I have been wanting to read this book for quite some time, but never had the chance. I finally got it and started several weeks ago, when it became clear that another book I've reading, Catastrophe, is literally the first verse of this story (an explosion of a prior Krakatoa in 530 A.D. which disrupted essentially the entire planet). I've known the story well, having read a lot about the eruption in some old encyclopedias when I was nine or so, then knowing well William Pene DuBois's brilliant children's book The Twenty-One Balloons. But this book, I thought, would bring everything together.
Well, it did, sort of. It began with that descriptive mishmash of history and science that I really like (when Bill Bryson is writing it) but Winchester turns phrases so many directions that you get a little disoriented. His story careens through a variety of fields, including European history, geology, and vulcanism (well, obviously). It's almost as though he's writing in the dark. He eventually settles into a lengthy story about Dutch colonial rule, and manages to almost conceal the actual eruption in a cloud of minutiae.
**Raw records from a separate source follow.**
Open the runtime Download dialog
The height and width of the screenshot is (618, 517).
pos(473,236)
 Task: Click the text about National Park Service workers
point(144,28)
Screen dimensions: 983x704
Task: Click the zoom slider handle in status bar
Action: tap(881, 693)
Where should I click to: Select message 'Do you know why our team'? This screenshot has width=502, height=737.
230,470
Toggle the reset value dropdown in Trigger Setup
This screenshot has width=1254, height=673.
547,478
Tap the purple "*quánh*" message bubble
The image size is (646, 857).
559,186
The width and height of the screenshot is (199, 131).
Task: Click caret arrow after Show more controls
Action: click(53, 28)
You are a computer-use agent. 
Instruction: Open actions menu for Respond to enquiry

The illustrations aren't much help - some maps spectacularly fail to even note where Krakatoa is, and the pictures don't help tell such a grand story. Fortunately as I was reading this a recent National Geographic documentary on the eruption came on and the dramatization explained many things that the book did not (although it did pretty much skip the tsunami's effects).
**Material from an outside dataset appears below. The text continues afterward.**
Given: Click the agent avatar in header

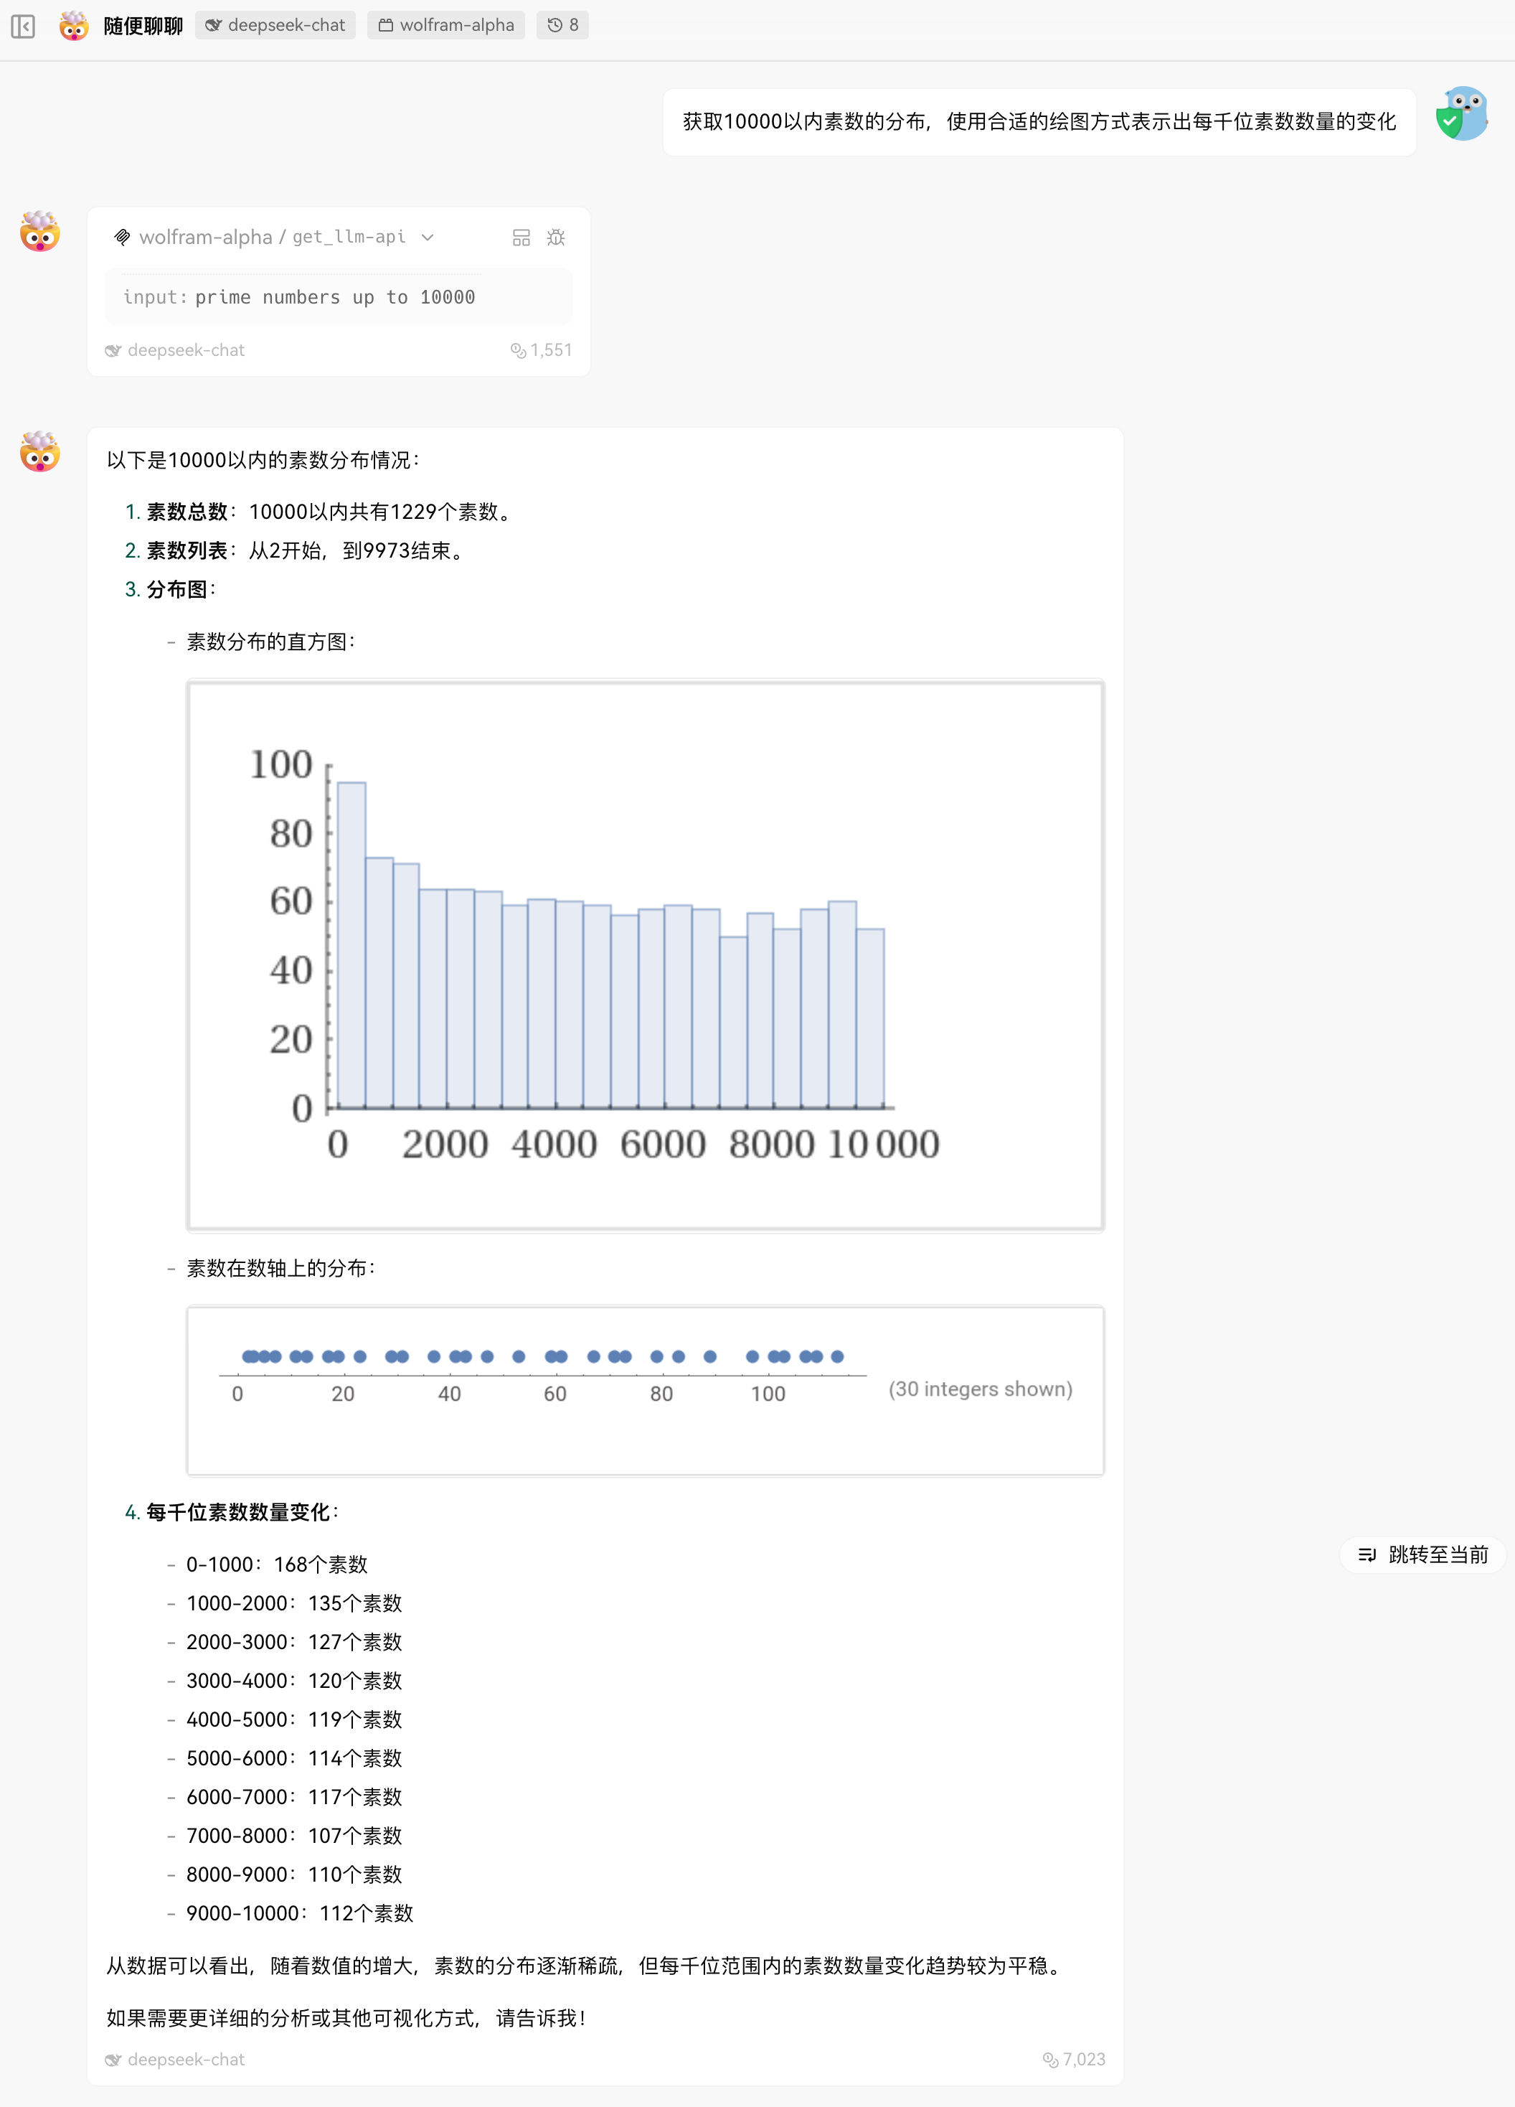Looking at the screenshot, I should pos(73,26).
The story also zooms alarmingly, from a easy-to-follow narrative about something into personal narratives about chipping rocks in Greenland, and running into six foot monitor lizards on the island today. It's not that I mind those things - it's just that they underlined the flow of the narrative tremendously. Right when I thought I understand what he was trying to tell me he zips off to another fact on a totally different level of detail, and loses me for a few pages. And another thing. Winchester is the master of asides - he can't help himself from noting every time he thinks a name of something sounds neat, or adding some unrelated piece of trivia. I can't say that I really mind - it certainly gives the writing flavor, and I enjoy his style (it's similar to what I think I do that probably irritates people, but which makes writing enjoyable for me). It's just that it seems, well, clumsy. It's like it hasn't been edited down to tell a cohesive story where everything builds on each other. Amazingly, the eruption itself and the destruction it caused didn't make a climax book. It was just another few days in the life of a Dutch colony if you weren't reading the verbs closely.
Anyway, this is the first Winchester book I've been able to find at a used bookstore. There are several others I'm looking forward to trying. I'm curious whether my reaction will be similar to them.